- Stored data -
================

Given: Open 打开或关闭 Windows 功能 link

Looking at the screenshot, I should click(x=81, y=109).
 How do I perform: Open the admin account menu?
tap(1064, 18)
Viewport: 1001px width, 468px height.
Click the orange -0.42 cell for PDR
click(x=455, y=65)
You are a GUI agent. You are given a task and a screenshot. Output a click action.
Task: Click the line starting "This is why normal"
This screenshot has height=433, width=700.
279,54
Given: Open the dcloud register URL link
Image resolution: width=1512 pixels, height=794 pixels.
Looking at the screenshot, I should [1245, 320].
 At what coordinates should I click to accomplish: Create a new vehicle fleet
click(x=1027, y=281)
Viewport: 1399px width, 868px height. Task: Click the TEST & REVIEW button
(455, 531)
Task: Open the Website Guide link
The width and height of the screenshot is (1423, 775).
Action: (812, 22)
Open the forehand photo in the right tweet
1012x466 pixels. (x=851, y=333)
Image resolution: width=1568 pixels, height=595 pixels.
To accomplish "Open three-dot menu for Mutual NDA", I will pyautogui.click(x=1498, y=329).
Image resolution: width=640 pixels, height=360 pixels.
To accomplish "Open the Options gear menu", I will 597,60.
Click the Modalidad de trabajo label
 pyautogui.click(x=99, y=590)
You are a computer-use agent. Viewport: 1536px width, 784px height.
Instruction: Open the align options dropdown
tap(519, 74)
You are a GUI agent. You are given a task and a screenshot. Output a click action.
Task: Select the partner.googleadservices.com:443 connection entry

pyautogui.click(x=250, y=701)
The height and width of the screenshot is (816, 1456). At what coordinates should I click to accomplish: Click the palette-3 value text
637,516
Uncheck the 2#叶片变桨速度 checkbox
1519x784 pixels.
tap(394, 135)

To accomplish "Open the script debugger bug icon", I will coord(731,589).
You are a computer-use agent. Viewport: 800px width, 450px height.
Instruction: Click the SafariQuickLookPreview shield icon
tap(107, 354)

================

- Description of the task -
Find "The width and" in the entries above, then repeat its line and all lines after it exactly, down to the last line.

- Response -
The width and height of the screenshot is (1423, 775).
Action: (812, 22)
Open the forehand photo in the right tweet
1012x466 pixels. (x=851, y=333)
Image resolution: width=1568 pixels, height=595 pixels.
To accomplish "Open three-dot menu for Mutual NDA", I will pyautogui.click(x=1498, y=329).
Image resolution: width=640 pixels, height=360 pixels.
To accomplish "Open the Options gear menu", I will 597,60.
Click the Modalidad de trabajo label
 pyautogui.click(x=99, y=590)
You are a computer-use agent. Viewport: 1536px width, 784px height.
Instruction: Open the align options dropdown
tap(519, 74)
You are a GUI agent. You are given a task and a screenshot. Output a click action.
Task: Select the partner.googleadservices.com:443 connection entry

pyautogui.click(x=250, y=701)
The height and width of the screenshot is (816, 1456). At what coordinates should I click to accomplish: Click the palette-3 value text
637,516
Uncheck the 2#叶片变桨速度 checkbox
1519x784 pixels.
tap(394, 135)

To accomplish "Open the script debugger bug icon", I will coord(731,589).
You are a computer-use agent. Viewport: 800px width, 450px height.
Instruction: Click the SafariQuickLookPreview shield icon
tap(107, 354)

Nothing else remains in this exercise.